**Goal of the exercise:**
Beneath this line are the data; copy exactly the part of them that opens with the line containing "[Instagram Logo] (52, 2445)" and closes with the line containing "13 (271, 1612)", and only that part.

#### Available records

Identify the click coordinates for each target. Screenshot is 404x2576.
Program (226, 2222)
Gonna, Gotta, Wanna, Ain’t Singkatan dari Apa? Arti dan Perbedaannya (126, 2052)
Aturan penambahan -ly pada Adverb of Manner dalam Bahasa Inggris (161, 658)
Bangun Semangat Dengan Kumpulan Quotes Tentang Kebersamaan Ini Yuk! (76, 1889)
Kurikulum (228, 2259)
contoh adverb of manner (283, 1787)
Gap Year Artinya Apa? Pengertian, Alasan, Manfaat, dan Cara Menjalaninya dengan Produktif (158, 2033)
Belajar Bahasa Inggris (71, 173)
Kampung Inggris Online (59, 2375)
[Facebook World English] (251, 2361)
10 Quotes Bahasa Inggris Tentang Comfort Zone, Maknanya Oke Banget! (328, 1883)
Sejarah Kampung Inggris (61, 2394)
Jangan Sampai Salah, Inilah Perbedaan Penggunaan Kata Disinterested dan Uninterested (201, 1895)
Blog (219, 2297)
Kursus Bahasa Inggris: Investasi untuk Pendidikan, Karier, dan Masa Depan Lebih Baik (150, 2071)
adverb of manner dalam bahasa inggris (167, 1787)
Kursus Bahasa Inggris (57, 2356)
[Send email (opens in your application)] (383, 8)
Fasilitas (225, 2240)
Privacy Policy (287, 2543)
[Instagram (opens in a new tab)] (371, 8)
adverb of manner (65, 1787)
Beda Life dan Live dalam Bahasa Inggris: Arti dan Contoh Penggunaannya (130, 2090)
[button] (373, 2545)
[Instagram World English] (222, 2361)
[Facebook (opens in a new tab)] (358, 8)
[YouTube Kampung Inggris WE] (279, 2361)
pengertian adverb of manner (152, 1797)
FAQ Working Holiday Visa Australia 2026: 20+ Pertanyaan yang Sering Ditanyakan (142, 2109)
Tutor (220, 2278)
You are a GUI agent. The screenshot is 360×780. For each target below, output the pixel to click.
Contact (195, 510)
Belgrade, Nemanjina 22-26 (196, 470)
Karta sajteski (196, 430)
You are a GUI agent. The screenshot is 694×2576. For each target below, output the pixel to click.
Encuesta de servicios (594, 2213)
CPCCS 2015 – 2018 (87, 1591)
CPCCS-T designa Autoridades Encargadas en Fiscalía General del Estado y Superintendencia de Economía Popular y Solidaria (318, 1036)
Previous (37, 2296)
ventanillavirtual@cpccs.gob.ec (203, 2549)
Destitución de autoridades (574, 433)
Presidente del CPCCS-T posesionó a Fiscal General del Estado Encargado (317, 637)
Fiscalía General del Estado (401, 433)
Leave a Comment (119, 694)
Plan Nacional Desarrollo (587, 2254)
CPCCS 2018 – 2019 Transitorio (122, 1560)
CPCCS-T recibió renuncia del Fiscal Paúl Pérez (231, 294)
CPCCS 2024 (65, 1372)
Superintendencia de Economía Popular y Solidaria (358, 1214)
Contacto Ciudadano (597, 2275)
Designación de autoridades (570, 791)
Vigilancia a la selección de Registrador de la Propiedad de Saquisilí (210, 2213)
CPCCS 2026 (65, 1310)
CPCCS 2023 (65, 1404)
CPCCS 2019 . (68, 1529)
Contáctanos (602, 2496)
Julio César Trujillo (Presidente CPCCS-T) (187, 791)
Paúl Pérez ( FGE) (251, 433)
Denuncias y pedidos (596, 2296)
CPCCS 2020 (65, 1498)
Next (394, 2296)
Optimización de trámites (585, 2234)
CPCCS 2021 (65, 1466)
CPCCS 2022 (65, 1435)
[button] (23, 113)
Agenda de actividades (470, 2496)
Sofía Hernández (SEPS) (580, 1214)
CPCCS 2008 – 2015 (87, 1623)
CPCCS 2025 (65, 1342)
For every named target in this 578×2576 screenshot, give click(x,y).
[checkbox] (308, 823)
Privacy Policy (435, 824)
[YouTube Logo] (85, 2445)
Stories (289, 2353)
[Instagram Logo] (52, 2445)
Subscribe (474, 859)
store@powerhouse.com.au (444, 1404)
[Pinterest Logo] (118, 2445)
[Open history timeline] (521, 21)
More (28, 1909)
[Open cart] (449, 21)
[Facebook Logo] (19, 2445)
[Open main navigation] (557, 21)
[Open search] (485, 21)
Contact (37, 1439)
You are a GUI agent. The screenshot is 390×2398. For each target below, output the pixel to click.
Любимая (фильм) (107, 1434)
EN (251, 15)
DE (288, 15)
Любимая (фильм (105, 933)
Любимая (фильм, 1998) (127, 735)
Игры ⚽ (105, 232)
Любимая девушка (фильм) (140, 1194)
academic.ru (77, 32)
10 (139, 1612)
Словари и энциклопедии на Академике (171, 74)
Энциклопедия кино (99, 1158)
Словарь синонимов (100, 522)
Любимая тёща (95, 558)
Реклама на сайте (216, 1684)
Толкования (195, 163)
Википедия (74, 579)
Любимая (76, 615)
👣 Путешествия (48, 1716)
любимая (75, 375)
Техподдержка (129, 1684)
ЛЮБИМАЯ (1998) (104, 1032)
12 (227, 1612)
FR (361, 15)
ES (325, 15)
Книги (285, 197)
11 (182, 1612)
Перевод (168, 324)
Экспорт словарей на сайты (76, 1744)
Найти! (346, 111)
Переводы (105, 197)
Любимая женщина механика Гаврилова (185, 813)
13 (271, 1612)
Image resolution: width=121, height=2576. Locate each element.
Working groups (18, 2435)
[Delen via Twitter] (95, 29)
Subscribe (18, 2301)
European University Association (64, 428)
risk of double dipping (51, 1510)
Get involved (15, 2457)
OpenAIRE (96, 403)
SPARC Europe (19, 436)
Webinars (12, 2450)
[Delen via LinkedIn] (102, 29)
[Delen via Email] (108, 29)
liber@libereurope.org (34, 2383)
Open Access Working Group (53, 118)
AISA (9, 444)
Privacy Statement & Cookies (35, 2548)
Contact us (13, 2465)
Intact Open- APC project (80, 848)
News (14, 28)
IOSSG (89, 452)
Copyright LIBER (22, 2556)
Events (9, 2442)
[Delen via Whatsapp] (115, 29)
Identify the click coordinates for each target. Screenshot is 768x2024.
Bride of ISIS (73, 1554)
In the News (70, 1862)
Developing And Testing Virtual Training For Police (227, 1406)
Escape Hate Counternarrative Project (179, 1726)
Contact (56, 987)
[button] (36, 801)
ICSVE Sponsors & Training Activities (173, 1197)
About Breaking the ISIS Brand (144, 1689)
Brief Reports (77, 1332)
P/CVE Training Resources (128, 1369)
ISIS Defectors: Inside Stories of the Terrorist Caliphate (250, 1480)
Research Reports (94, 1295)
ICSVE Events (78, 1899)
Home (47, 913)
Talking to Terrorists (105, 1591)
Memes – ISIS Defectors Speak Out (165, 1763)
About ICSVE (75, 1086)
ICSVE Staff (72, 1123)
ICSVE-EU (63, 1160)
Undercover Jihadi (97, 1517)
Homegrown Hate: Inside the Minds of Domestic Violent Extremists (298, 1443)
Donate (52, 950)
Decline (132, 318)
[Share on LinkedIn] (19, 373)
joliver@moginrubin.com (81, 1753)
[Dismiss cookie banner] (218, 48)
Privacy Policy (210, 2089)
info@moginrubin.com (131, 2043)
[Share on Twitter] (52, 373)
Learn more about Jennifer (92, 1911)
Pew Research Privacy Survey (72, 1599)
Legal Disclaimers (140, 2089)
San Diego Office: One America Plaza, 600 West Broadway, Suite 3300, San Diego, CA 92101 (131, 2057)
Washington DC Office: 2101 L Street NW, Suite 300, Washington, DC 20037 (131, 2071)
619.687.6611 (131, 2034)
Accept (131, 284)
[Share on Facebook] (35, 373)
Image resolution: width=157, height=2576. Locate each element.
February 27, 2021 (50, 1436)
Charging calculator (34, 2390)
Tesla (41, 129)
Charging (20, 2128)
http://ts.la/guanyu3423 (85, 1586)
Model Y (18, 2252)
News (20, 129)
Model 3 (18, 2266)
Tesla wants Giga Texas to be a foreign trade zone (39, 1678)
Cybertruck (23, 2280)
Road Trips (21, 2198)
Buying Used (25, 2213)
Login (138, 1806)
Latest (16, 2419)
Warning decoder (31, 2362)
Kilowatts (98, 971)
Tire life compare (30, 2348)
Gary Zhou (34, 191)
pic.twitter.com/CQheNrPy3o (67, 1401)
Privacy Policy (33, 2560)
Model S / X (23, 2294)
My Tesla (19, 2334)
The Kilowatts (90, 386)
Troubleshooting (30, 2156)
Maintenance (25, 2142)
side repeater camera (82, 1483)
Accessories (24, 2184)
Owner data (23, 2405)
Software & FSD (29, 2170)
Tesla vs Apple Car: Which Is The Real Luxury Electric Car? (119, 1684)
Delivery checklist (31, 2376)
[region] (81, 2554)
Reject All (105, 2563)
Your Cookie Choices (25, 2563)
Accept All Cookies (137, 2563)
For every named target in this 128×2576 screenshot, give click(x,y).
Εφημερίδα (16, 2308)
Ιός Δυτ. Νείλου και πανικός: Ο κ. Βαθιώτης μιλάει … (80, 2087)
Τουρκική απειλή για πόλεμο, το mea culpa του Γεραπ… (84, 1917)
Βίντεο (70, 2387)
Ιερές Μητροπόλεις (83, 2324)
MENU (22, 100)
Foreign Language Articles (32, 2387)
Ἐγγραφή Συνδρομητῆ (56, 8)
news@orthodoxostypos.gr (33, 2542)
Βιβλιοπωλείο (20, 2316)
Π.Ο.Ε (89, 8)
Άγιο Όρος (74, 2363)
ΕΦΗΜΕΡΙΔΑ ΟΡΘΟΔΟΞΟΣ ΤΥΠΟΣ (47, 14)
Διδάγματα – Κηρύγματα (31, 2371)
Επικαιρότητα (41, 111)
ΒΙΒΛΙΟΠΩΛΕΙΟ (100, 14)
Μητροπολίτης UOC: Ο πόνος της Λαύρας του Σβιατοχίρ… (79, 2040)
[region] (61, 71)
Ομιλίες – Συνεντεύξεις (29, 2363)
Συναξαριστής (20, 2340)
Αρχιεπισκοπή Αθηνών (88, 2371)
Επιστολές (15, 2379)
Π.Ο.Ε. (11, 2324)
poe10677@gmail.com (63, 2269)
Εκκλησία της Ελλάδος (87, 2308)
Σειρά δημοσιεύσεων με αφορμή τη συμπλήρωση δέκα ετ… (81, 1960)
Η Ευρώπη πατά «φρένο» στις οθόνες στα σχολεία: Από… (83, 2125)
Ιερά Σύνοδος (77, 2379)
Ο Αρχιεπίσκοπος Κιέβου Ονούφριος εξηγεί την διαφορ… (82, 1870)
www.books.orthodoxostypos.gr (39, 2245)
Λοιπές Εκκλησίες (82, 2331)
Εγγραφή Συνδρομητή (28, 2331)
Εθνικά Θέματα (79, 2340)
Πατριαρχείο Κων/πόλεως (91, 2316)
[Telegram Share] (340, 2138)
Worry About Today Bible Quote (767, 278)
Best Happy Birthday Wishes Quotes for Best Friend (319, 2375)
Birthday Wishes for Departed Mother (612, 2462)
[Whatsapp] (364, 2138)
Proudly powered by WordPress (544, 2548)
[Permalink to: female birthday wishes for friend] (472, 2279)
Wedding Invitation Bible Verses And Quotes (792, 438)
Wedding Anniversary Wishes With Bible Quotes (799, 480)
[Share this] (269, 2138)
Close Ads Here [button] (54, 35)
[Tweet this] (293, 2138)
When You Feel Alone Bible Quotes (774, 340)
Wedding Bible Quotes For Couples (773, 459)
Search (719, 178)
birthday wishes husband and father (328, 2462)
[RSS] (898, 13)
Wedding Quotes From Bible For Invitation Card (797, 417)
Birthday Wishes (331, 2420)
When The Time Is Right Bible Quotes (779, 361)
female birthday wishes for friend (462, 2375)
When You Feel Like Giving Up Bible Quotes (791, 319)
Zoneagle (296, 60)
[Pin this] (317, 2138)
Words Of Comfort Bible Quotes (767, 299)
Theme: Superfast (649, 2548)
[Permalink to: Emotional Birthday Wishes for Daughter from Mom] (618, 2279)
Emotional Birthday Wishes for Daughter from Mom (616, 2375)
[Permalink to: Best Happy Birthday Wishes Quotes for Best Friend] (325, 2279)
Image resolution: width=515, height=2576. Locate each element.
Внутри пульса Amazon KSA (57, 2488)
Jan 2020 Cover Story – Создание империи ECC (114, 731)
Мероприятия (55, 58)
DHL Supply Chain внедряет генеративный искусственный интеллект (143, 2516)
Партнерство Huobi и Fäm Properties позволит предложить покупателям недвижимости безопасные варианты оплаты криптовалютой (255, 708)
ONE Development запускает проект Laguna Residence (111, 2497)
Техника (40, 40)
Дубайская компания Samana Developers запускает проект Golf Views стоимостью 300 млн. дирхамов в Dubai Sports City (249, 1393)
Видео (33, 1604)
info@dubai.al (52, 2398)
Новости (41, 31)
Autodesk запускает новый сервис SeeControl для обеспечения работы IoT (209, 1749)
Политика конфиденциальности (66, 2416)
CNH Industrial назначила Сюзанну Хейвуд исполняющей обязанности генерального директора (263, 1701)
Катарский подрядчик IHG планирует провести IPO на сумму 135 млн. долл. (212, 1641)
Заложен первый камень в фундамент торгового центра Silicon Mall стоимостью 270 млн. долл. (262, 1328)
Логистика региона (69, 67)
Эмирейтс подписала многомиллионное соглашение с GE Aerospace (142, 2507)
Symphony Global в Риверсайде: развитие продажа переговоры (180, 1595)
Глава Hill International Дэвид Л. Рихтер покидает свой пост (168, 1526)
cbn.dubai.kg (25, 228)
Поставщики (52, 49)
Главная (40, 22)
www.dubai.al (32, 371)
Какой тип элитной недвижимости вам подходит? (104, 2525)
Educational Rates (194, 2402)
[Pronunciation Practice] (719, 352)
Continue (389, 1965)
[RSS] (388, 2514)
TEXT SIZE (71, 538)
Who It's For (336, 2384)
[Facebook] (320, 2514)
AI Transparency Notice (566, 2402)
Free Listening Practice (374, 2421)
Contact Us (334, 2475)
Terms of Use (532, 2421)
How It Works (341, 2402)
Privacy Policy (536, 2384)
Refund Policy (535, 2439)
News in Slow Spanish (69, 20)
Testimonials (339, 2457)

########

**Finished exercise:**
[Instagram Logo] (52, 2445)
Subscribe (474, 859)
store@powerhouse.com.au (444, 1404)
[Pinterest Logo] (118, 2445)
[Open history timeline] (521, 21)
More (28, 1909)
[Open cart] (449, 21)
[Facebook Logo] (19, 2445)
[Open main navigation] (557, 21)
[Open search] (485, 21)
Contact (37, 1439)
You are a GUI agent. The screenshot is 390×2398. For each target below, output the pixel to click.
Любимая (фильм) (107, 1434)
EN (251, 15)
DE (288, 15)
Любимая (фильм (105, 933)
Любимая (фильм, 1998) (127, 735)
Игры ⚽ (105, 232)
Любимая девушка (фильм) (140, 1194)
academic.ru (77, 32)
10 (139, 1612)
Словари и энциклопедии на Академике (171, 74)
Энциклопедия кино (99, 1158)
Словарь синонимов (100, 522)
Любимая тёща (95, 558)
Реклама на сайте (216, 1684)
Толкования (195, 163)
Википедия (74, 579)
Любимая (76, 615)
👣 Путешествия (48, 1716)
любимая (75, 375)
Техподдержка (129, 1684)
ЛЮБИМАЯ (1998) (104, 1032)
12 (227, 1612)
FR (361, 15)
ES (325, 15)
Книги (285, 197)
11 (182, 1612)
Перевод (168, 324)
Экспорт словарей на сайты (76, 1744)
Найти! (346, 111)
Переводы (105, 197)
Любимая женщина механика Гаврилова (185, 813)
13 (271, 1612)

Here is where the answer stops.